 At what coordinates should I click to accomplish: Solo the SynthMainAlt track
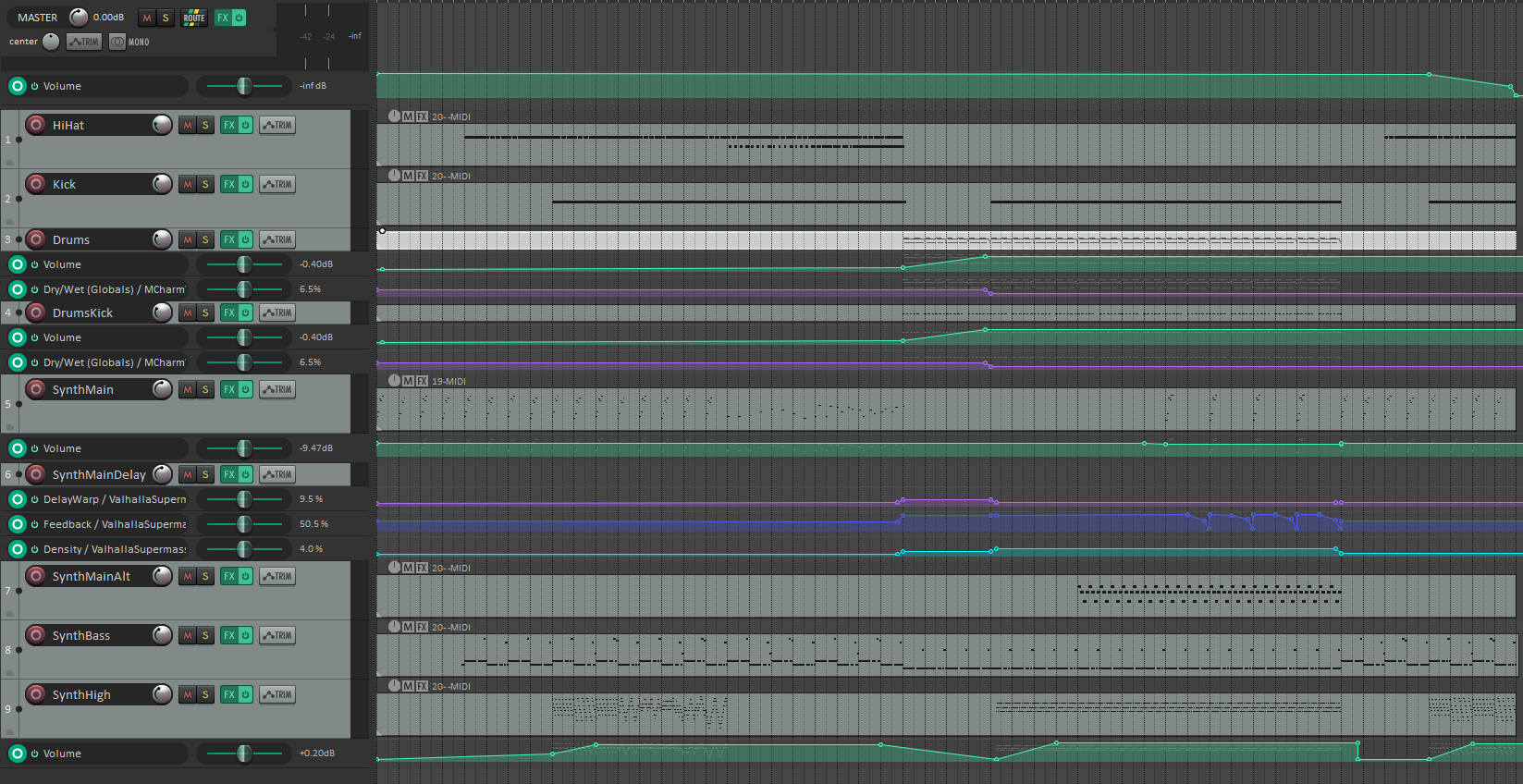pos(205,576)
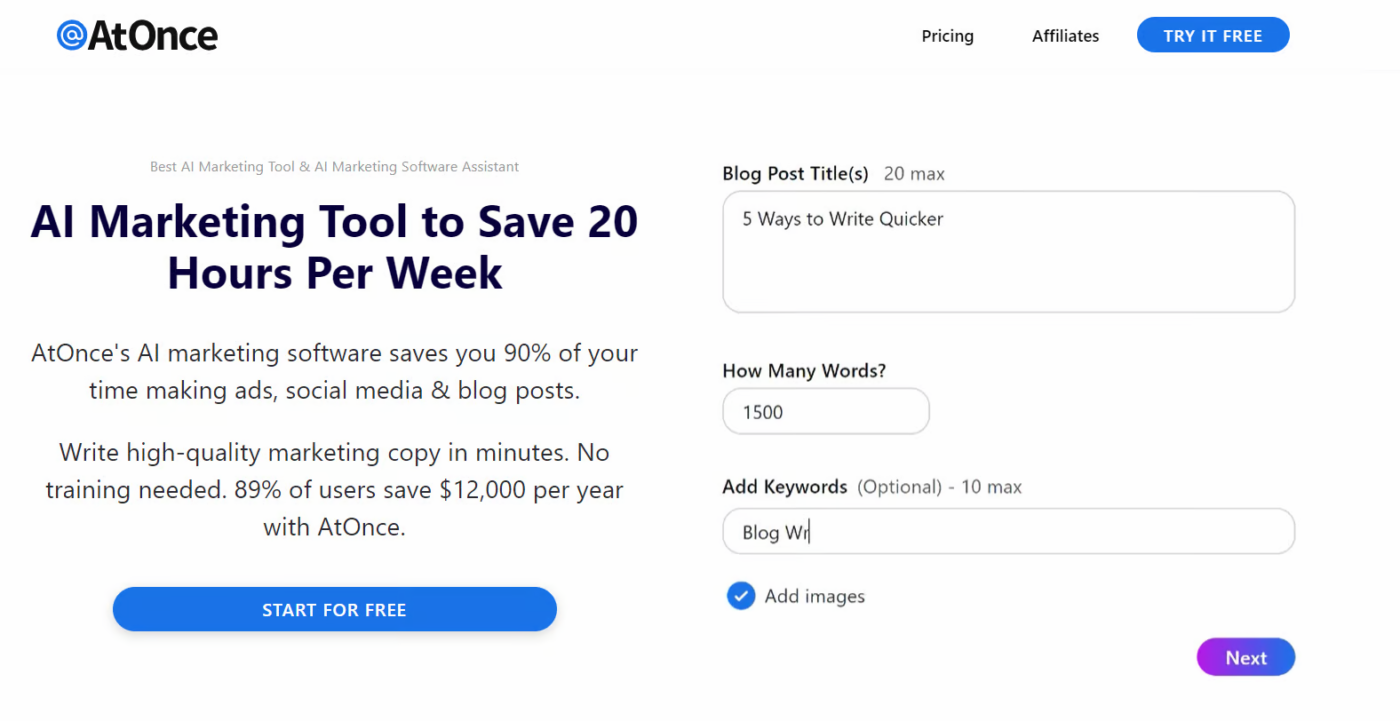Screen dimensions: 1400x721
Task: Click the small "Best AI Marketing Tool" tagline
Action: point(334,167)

----

WHAT IS REQUIRED: Swap "track" for "channel" throughout the material above and give it back with nothing else changed. Leave the pictures out.

WRITTEN REPLY:
 At what coordinates should I click to accomplish: Solo the SynthMainAlt channel
pos(205,576)
Screen dimensions: 1400x721
Task: Click the small "Best AI Marketing Tool" tagline
Action: point(334,167)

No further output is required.